> _Directions_
[1] In the passage on the Brooklyn writing workshop, take the part that begins at the words "Here, for example, is" and stops after "a poem aloud.". Write it out with "table" switched to "desk".
[2] According to the passage on the Brooklyn writing workshop, what gang did Jordan belong to as a child in Bedford Stuyvesant?

> _Given text_
June Jordan and Terri Bush ran a Saturday writing workshop in the Fort Greene section of Brooklyn for the best part of four years. Their “Voice of the Children” project was one of the most successful that Teachers & Writers ever sponsored. From the start, Jordan brought in books by contemporary black writers, poems by Langston Hughes and Gwendolyn Brooks, and anthologies of modern African poetry. The children devoured them.
Here, for example, is part of Jordan’s teaching journal for October 21st, 1967:
Around the table a fantastic thing was happening. One [child] would show another a particular poem secretively, with extreme delight, nervously, giggling, furtive–as though they could not really believe what they were reading…It got to be like the most beautiful kind of neo-Quaker meeting: there would be this extreme silence, and then somebody would just start reading a poem aloud.
Reading poems led to copying them out in longhand, and copying led to more ideas, until by the end of the session the children knew they wanted to write poems of their own. By December they wanted more books, and records too, and a record player. They wanted a place to dance and mess about and talk and browse. They wanted something simple and at the same time almost unimaginable to them, “to board a Saturday subway and get off at a place like home is supposed to be.”
Their own homes were not often very home-like. From Jordan’s point of view, “the proliferation of crises was staggering.” Some of the kids were dyslexic. Others had parents on drugs or alcohol. Then, “so-and-so’s sister’s boyfriend would beat her up. Someone would get pregnant.” There were problems with housing, with abandonment, with rape. And the streets of course were far from safe. As a child in Bedford Stuyvesant, Jordan had belonged to a gang called the Royal Bops. She had learned how to fight and to defend herself. “I was a girl gangster of necessity. I had a street baptism and training. It was a good thing my mother was a nurse, because she could patch me up.” But as an adult, as someone who was building a life for herself outside of what was then inevitably called the ghetto, Jordan wanted to model other methods of coping. She and Terri Bush “tried very hard to put out fires.” They also taught the kids to find words for what was troubling them. “Sling it on the paper!” Jordan would say. The children grew used to writing from “an urgent passionate place.” It was a skill that was to prove especially useful in the coming year-“that unspeakably brutal year of 1968.”
Martin Luther King, Jr., was assassinated in early April. As soon as the children heard the news, they asked for pencils and a piece of paper. That night, while Jordan read at Washington Square Methodist Church, they all sat through the reading, working on their poems. A poem (“April 4th, 1968”) by Michael Goode [see box on p. 6] was later published in the Village Voice.
In the cab on the way home, the children were still burning up with words. One girl asked the driver, “Can you keep the light on please? I’m writing a poem.” The light stayed on, and when the cab arrived at Bedford Stuyvesant, the driver refused to charge them for the ride.

> _Source material_
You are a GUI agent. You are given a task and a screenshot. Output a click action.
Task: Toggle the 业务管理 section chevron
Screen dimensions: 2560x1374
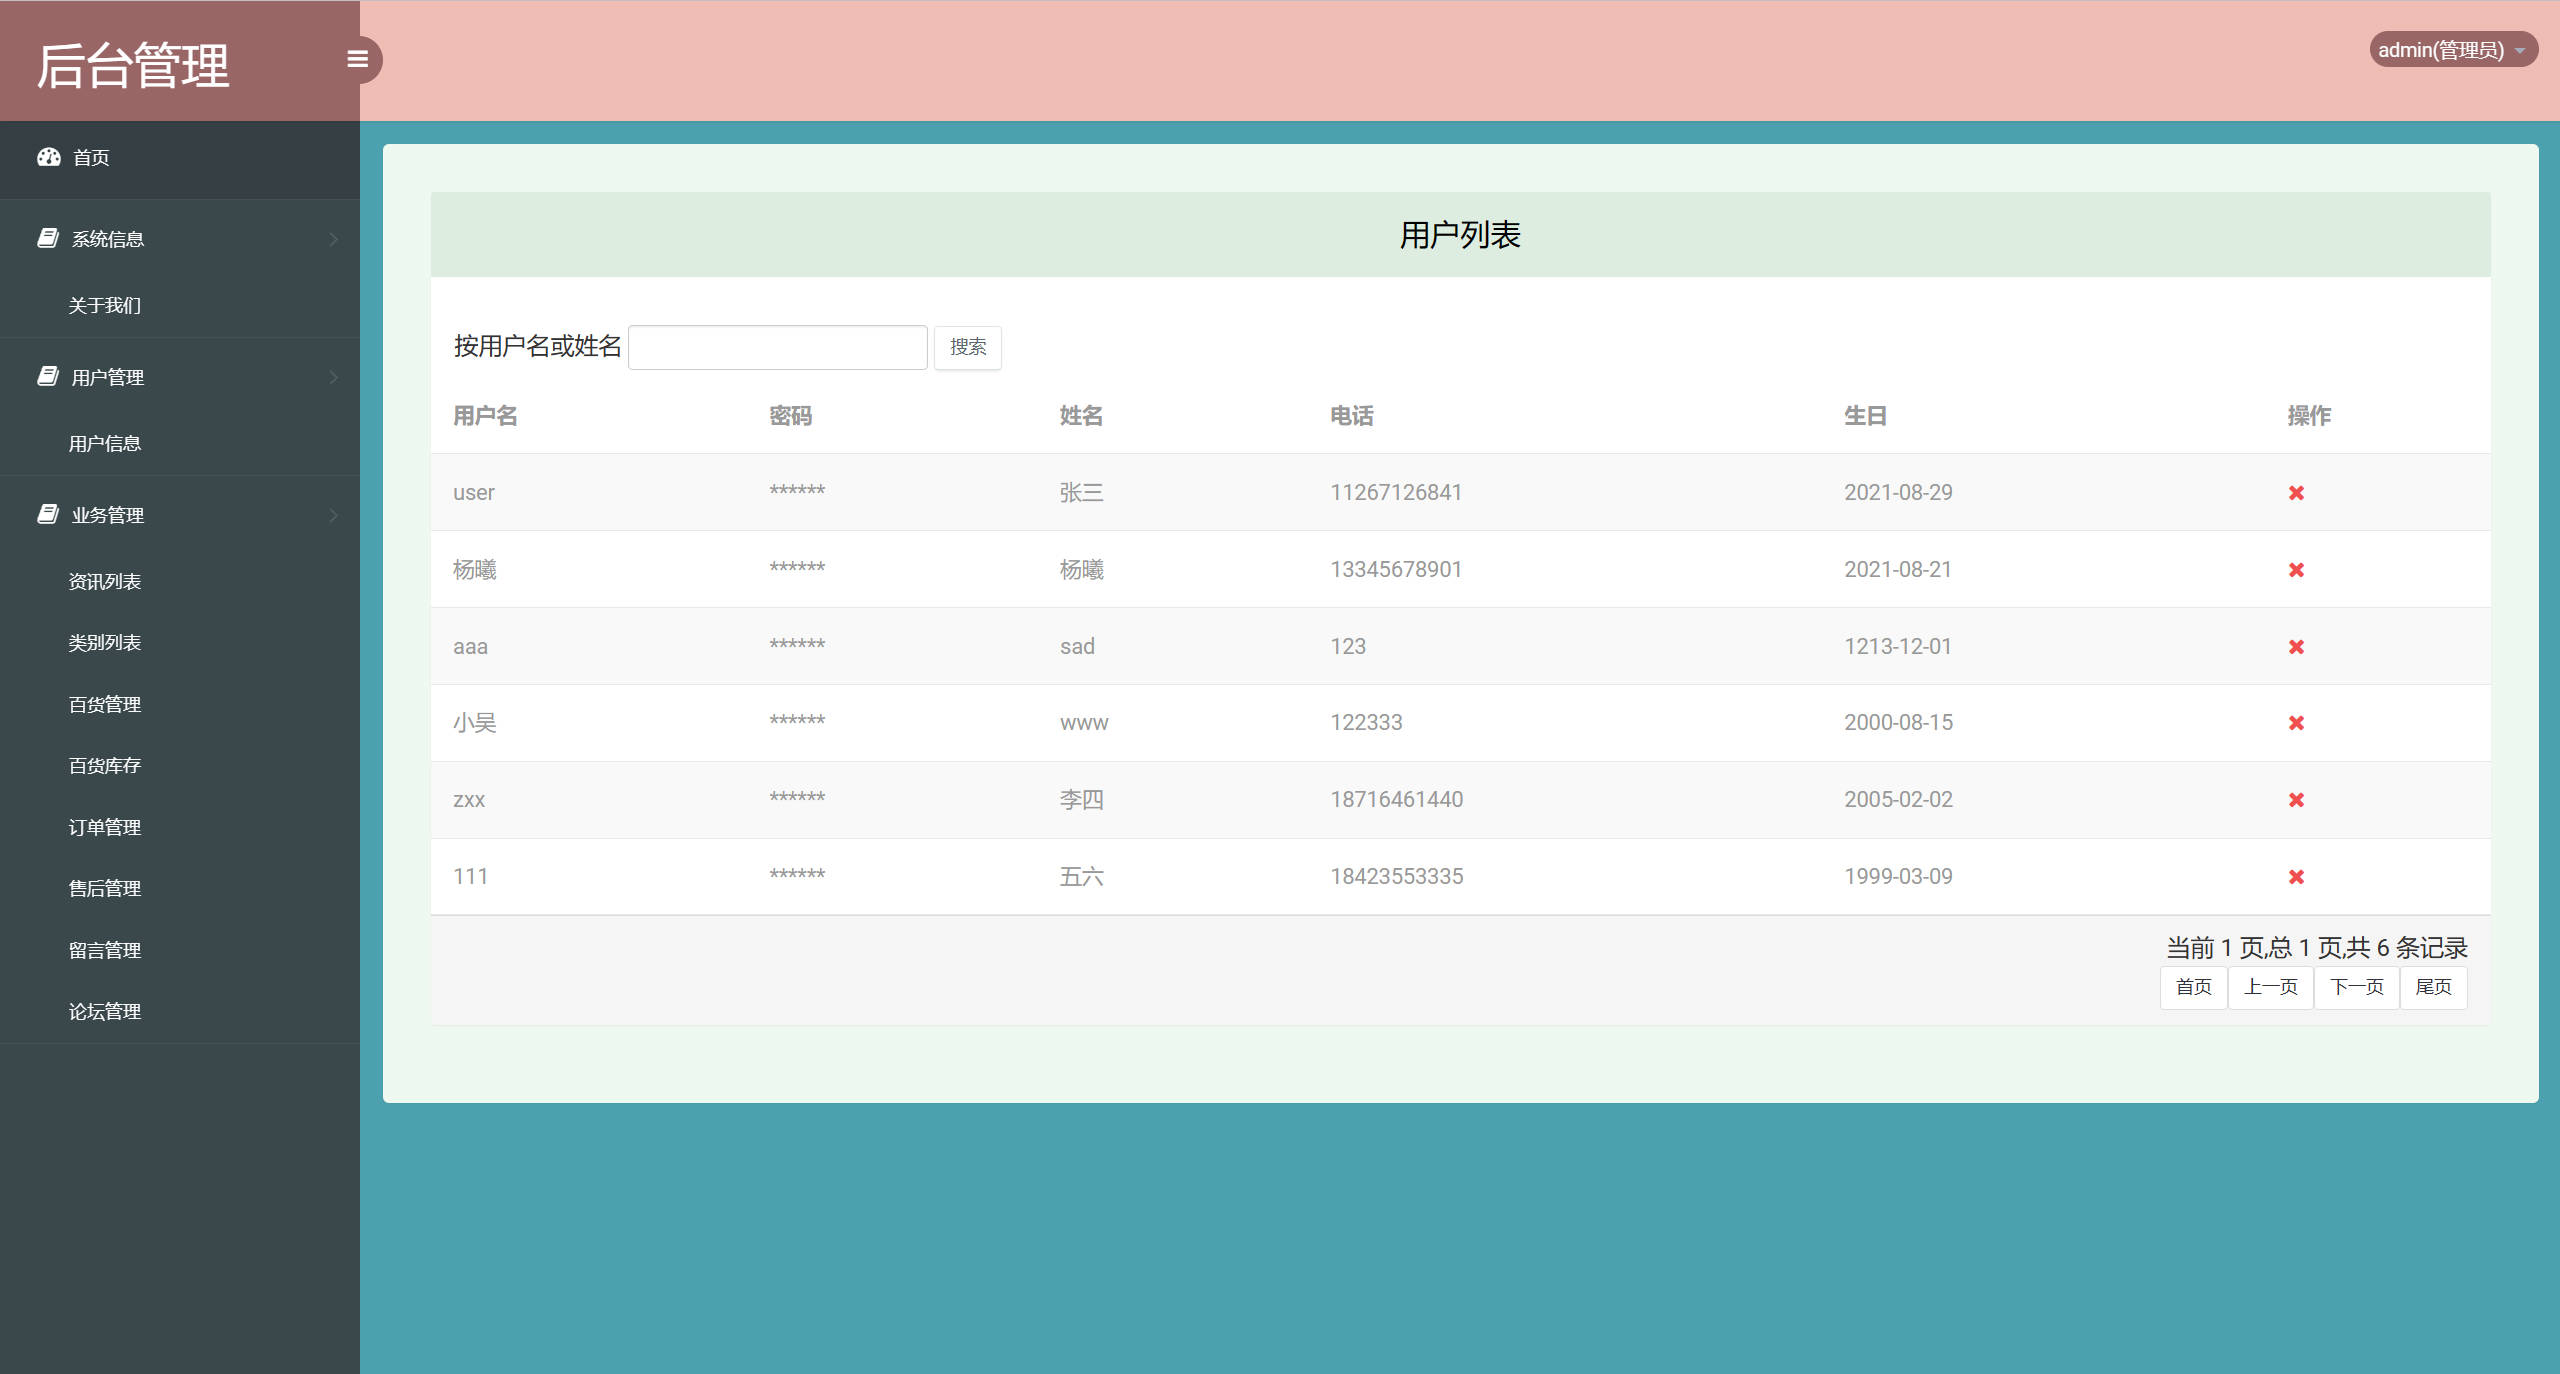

> _The answers_
[1]
Here, for example, is part of Jordan’s teaching journal for October 21st, 1967:
Around the desk a fantastic thing was happening. One [child] would show another a particular poem secretively, with extreme delight, nervously, giggling, furtive–as though they could not really believe what they were reading…It got to be like the most beautiful kind of neo-Quaker meeting: there would be this extreme silence, and then somebody would just start reading a poem aloud.

[2] The Royal Bops.